The recent news hit me like a heat wave: Climate experts have no doubt that we are on our way to overshooting the 1.5°C increase in global heating the UN leaders agreed on in the Paris Agreement of 2015 by at least 1°C before the end of this century. This would have devastating consequences for the Earth and everybody who lives on it.

Guardian reporters reached out to the most knowledgeable people on the planet, all senior authors of climate reports for the Intergovernmental Planet on Climate Change, and the responses were shocking: Almost 80 percent of the respondents expect global temperature to rise at least 2.5°C above pre-industrial levels by 2100, and almost half predict at least 3°C, a catastrophic level of heating. Just 6 percent think we can still limit global heating to a 1.5°C increase.

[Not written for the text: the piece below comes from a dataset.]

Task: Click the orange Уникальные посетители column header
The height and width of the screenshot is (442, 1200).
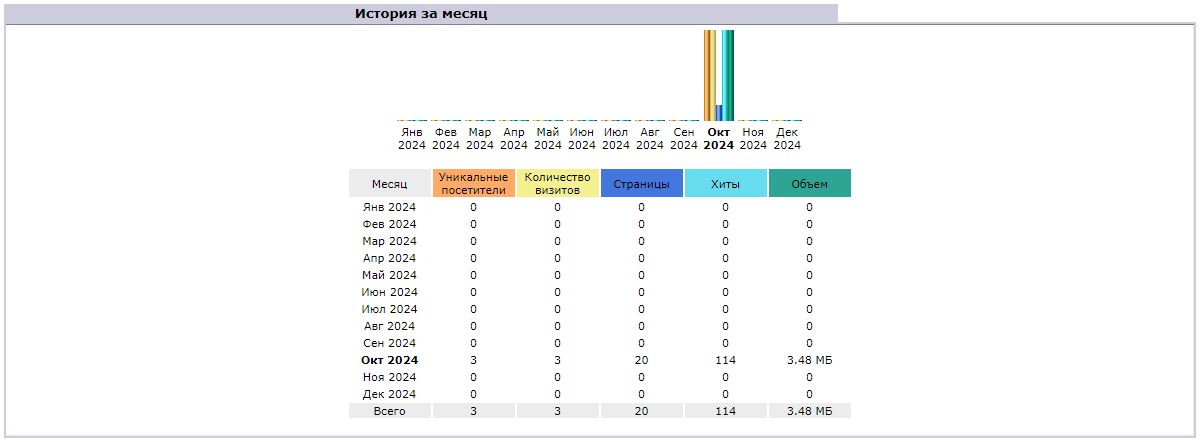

I was worried when I read their predictions but even more worried by the lack of public response to them. Are we so used to horrifying climate predictions that we simply ignore them? 

Low water levels in Barcelona's Sau Reservoir in February 2024. A kayak sits on sand instead of water.
Drought has dried up Barcelona’s Sau Reservoir. Credit: Alberto Gonzalez / Shutterstock

A global increase of 3°C means deadly heat waves, massive wildfires, the disappearance of the Amazon rainforest, the death of the last coral reefs and the drowning of large populated areas, including Charleston, all of Rhode Island and the Space Center in Houston. It’s impossible to distance ourselves from this. It will affect us, no matter where we live.

Some of my friends and colleagues are motivated by the bad news to intensify their climate-friendly actions, while I’ve heard from others, “It’s too late now anyways,” or, “What difference does it make if I recycle my trash or drive a diesel?”

I don’t intend to shame anybody, but I do hope we can agree we need to take this issue seriously and do more to reduce emissions. If anything, the survey results are an urgent call to action.

Luckily, the same experts also tell us what we can do to have the most significant impact on climate change.

A flooded streetscape in Houston after Hurricane Beryl.
Flooding in Houston following Hurricane Beryl. Credit: Mathew Risley / Shutterstock

“I am convinced that we have all the solutions needed for a 1.5°C path and that we will implement them in the coming 20 years,” said Henry Neufeldt, the Head of Impact Assessment and Adaptation at the UN’s Copenhagen Climate Centre. “But I fear that our actions might come too late and we cross one or several tipping points.”

The position we’re in could hardly be clearer: We do have solutions, but we need to implement them. Now.

“Every 10th of a degree matters a lot,” one scientist said to The Guardian, which means: Everything we do matters. 

EVERY action matters. EVERY flight, EVERY steak I eat, EVERY unnecessary mile I drive matters. Here are some of the biggest things we can do to help:

Vote

The scientists have identified prime actors who are responsible for failing to tackle the climate crisis: “A lack of political will was cited by almost three-quarters of the respondents, while 60 percent also blamed vested corporate interests, such as the fossil fuel industry.”

This means that we can and need to use our vote to make ourselves heard. Just look at Brazil: Under Jair Bolsonaro’s presidency, the deforestation of the rainforest reached a 15-year high. In the first six months after Luiz Inácio Lula da Silva took over as president in 2023, deforestation dropped by 33.6 percent.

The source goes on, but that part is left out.